Understanding Cookies

A cookie is a block of ASCII text that a web server can pass into a user’s instance of Netscape Navigator (and many other web browsers). Once received, the web browser sends the cookie every time a new document is requested from the web server. Cookies are transmitted by the underlying HTTP protocol, which means that they can be sent with HTML files, images (GIFs, JPEGs, and PNGs), sounds, or any other data type.

Netscape introduced “cookies” with Navigator Version 2.0. The original purpose of cookies was to make it possible for a web server to track a client through multiple HTTP requests. This sort of tracking is needed for complex web-based applications that need to maintain state between web pages.

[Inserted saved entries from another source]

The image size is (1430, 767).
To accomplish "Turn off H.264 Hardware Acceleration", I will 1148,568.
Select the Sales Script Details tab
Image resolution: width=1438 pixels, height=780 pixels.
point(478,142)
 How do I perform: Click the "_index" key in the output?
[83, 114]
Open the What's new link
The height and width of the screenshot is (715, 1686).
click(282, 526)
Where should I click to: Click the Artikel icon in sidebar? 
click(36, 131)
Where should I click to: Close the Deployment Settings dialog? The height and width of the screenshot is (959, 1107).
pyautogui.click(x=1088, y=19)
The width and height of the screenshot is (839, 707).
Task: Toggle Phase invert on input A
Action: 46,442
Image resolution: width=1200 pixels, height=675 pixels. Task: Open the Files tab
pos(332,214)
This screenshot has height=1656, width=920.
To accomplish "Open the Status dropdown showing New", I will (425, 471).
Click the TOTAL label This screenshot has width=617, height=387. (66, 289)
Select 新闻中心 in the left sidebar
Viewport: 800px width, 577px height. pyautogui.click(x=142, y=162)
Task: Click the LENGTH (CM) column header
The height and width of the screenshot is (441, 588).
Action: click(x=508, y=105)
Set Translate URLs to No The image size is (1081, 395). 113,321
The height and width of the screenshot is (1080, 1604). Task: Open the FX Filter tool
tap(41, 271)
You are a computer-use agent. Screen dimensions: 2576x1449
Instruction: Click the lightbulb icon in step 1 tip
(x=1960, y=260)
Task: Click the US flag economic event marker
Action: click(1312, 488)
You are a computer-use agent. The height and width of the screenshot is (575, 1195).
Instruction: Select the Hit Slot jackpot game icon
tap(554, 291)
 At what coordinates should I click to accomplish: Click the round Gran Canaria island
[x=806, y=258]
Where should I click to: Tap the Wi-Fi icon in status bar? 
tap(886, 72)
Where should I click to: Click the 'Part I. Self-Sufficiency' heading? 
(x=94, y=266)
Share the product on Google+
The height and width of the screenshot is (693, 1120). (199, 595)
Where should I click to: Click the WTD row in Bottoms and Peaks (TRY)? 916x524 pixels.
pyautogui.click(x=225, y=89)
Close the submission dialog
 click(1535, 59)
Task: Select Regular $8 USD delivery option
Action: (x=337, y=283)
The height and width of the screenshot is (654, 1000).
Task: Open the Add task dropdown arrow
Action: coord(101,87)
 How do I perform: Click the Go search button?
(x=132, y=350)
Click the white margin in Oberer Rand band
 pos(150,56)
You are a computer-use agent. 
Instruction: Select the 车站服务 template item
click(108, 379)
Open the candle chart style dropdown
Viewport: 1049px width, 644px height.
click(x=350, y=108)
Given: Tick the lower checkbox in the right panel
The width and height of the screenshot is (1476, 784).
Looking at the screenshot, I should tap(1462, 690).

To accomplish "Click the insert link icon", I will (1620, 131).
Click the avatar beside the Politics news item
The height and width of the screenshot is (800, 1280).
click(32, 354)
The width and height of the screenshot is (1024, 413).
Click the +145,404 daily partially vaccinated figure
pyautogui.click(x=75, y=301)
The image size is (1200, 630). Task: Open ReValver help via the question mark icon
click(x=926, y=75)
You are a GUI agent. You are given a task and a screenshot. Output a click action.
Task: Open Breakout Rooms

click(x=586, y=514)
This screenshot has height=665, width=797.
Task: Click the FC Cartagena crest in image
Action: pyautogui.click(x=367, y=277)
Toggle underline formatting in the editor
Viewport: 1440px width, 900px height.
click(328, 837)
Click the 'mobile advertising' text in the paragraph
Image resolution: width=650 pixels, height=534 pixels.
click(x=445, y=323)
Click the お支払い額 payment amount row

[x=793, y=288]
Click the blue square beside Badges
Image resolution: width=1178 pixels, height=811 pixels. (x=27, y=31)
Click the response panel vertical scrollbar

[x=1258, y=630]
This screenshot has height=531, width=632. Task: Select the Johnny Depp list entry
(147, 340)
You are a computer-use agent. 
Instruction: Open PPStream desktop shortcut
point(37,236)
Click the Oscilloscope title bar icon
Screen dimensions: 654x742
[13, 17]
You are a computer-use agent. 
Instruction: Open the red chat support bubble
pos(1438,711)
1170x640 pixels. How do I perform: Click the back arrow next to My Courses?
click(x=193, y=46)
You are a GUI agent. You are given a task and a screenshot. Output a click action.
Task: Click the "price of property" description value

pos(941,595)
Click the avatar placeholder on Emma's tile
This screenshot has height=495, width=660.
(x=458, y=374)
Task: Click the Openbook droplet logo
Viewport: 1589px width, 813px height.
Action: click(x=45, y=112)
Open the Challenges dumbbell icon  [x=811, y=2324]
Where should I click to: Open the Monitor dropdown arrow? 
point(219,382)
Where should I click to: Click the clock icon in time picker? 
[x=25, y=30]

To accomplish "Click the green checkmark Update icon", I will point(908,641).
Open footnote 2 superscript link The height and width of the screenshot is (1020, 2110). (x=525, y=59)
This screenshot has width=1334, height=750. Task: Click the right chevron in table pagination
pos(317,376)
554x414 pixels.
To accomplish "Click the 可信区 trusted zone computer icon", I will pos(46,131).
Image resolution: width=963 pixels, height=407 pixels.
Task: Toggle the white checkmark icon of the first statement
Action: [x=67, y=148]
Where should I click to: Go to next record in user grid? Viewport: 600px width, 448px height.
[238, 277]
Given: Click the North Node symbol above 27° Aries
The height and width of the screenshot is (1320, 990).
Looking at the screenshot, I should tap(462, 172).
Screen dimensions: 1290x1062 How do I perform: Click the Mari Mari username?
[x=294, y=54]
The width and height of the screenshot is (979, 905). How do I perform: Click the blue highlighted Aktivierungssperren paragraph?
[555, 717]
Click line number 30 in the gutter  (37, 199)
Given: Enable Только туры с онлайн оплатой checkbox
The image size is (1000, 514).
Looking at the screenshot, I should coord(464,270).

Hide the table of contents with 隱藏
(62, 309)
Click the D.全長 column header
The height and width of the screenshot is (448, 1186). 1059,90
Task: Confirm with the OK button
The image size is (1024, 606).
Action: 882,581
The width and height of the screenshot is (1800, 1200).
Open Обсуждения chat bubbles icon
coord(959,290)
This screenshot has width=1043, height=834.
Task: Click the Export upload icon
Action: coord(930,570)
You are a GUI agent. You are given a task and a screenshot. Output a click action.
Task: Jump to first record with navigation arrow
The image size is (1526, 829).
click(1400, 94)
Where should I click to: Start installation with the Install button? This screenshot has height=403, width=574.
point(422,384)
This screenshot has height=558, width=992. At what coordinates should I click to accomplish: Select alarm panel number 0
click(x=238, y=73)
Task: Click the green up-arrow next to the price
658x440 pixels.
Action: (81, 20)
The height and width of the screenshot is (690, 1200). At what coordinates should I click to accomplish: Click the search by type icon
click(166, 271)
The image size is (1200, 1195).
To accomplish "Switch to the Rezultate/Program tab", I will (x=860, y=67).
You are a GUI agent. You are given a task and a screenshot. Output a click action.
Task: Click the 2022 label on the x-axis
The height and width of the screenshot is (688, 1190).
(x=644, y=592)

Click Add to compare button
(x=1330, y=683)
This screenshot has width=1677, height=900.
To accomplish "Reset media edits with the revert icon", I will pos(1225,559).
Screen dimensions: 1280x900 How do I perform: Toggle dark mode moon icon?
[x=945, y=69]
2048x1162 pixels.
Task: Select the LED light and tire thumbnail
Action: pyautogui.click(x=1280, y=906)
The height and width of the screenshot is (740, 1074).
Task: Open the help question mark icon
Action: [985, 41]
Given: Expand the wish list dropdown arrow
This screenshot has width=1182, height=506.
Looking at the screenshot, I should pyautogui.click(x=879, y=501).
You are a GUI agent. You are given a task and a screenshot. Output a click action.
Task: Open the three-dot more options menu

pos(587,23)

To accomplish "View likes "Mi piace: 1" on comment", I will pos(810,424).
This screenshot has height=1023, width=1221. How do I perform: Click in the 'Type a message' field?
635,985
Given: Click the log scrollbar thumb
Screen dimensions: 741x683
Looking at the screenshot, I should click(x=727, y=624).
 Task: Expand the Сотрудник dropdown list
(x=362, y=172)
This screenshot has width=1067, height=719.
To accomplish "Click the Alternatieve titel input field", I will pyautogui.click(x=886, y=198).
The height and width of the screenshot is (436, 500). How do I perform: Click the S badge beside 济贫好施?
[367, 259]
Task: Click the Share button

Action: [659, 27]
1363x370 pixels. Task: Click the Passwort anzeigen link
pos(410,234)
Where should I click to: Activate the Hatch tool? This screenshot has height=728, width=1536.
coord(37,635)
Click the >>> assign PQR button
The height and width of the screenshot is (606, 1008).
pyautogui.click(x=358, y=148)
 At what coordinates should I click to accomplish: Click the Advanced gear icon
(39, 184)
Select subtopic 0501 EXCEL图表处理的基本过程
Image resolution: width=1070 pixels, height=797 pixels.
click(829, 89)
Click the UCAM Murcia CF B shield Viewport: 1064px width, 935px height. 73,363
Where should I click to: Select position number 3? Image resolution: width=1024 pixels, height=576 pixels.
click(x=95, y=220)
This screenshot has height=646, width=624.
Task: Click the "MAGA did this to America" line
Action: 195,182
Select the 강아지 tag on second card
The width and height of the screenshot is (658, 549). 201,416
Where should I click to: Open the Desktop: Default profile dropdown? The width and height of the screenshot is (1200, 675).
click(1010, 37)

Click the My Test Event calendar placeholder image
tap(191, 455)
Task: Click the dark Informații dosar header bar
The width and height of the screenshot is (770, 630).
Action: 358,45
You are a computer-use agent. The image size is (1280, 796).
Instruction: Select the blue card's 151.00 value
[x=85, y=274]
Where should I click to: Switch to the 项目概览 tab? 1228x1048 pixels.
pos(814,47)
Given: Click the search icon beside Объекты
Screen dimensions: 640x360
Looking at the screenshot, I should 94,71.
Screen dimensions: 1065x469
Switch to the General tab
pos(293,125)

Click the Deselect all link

Typical applications for cookies include the following:

The preliminary cookie specification can be found at http://www.netscape.com/newsref/std/cookie_spec.html . RFC 2965, dated October 2000, outlines a proposed codification of the cookie specification, but as of August 2001 this standard had still not been adopted by the IETF.

A web server sends a cookie to your browser by transmitting a Set-Cookie message in the header of an HTTP transaction, before the HTML document itself is actually sent. Cookies can also be set using JavaScript.

Here is a sample Set-Cookie header:

Set-Cookie: comics=broomhilda+foxtrot+garfield; path=/comics; domain=.comics.net; [secure]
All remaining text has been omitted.